* [Instructions for the task] Could you set down every record exactly as it appears?

[Stored records]
>>>

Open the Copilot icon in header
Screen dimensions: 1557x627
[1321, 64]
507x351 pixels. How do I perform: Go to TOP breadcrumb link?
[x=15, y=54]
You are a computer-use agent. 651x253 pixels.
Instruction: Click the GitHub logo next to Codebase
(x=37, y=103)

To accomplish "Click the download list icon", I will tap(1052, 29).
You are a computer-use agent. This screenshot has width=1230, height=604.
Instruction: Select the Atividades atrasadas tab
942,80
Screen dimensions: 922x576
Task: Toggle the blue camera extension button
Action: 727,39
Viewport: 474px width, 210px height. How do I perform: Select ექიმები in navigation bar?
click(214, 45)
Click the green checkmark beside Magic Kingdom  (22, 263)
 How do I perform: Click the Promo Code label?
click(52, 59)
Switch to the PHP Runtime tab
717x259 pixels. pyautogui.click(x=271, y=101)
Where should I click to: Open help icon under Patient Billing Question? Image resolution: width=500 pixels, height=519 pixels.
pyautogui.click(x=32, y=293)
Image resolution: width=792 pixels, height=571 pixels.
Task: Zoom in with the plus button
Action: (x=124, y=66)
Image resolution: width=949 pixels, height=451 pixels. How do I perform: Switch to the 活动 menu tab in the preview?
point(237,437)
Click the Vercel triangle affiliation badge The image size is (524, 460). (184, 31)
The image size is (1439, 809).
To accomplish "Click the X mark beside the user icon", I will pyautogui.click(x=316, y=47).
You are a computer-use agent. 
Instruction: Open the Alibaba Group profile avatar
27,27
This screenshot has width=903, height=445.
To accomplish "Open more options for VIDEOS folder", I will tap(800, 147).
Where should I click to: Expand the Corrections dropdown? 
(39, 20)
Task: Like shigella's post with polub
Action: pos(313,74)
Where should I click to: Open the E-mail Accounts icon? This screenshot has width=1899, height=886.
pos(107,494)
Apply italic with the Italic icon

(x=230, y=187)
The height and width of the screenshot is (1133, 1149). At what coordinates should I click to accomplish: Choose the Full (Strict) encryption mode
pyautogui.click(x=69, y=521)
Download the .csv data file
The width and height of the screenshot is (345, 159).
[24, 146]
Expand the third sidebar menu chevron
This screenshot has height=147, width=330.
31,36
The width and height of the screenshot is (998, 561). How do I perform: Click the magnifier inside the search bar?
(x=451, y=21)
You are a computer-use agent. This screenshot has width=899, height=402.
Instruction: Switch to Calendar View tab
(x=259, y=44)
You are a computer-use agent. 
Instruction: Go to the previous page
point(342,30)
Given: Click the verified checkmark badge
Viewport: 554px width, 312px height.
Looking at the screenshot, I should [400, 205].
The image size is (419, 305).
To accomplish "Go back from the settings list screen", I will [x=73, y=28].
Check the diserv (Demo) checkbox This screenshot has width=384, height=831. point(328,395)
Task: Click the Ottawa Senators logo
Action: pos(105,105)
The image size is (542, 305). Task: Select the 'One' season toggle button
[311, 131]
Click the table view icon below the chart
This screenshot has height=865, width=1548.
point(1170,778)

<<<

* [Solution below]
Open the Copilot icon in header
Screen dimensions: 1557x627
[1321, 64]
507x351 pixels. How do I perform: Go to TOP breadcrumb link?
[x=15, y=54]
You are a computer-use agent. 651x253 pixels.
Instruction: Click the GitHub logo next to Codebase
(x=37, y=103)

To accomplish "Click the download list icon", I will tap(1052, 29).
You are a computer-use agent. This screenshot has width=1230, height=604.
Instruction: Select the Atividades atrasadas tab
942,80
Screen dimensions: 922x576
Task: Toggle the blue camera extension button
Action: 727,39
Viewport: 474px width, 210px height. How do I perform: Select ექიმები in navigation bar?
click(214, 45)
Click the green checkmark beside Magic Kingdom  (22, 263)
 How do I perform: Click the Promo Code label?
click(52, 59)
Switch to the PHP Runtime tab
717x259 pixels. pyautogui.click(x=271, y=101)
Where should I click to: Open help icon under Patient Billing Question? Image resolution: width=500 pixels, height=519 pixels.
pyautogui.click(x=32, y=293)
Image resolution: width=792 pixels, height=571 pixels.
Task: Zoom in with the plus button
Action: (x=124, y=66)
Image resolution: width=949 pixels, height=451 pixels. How do I perform: Switch to the 活动 menu tab in the preview?
point(237,437)
Click the Vercel triangle affiliation badge The image size is (524, 460). (184, 31)
The image size is (1439, 809).
To accomplish "Click the X mark beside the user icon", I will pyautogui.click(x=316, y=47).
You are a computer-use agent. 
Instruction: Open the Alibaba Group profile avatar
27,27
This screenshot has width=903, height=445.
To accomplish "Open more options for VIDEOS folder", I will tap(800, 147).
Where should I click to: Expand the Corrections dropdown? 
(39, 20)
Task: Like shigella's post with polub
Action: pos(313,74)
Where should I click to: Open the E-mail Accounts icon? This screenshot has width=1899, height=886.
pos(107,494)
Apply italic with the Italic icon

(x=230, y=187)
The height and width of the screenshot is (1133, 1149). At what coordinates should I click to accomplish: Choose the Full (Strict) encryption mode
pyautogui.click(x=69, y=521)
Download the .csv data file
The width and height of the screenshot is (345, 159).
[24, 146]
Expand the third sidebar menu chevron
This screenshot has height=147, width=330.
31,36
The width and height of the screenshot is (998, 561). How do I perform: Click the magnifier inside the search bar?
(x=451, y=21)
You are a computer-use agent. This screenshot has width=899, height=402.
Instruction: Switch to Calendar View tab
(x=259, y=44)
You are a computer-use agent. 
Instruction: Go to the previous page
point(342,30)
Given: Click the verified checkmark badge
Viewport: 554px width, 312px height.
Looking at the screenshot, I should [400, 205].
The image size is (419, 305).
To accomplish "Go back from the settings list screen", I will [x=73, y=28].
Check the diserv (Demo) checkbox This screenshot has width=384, height=831. point(328,395)
Task: Click the Ottawa Senators logo
Action: pos(105,105)
The image size is (542, 305). Task: Select the 'One' season toggle button
[311, 131]
Click the table view icon below the chart
This screenshot has height=865, width=1548.
point(1170,778)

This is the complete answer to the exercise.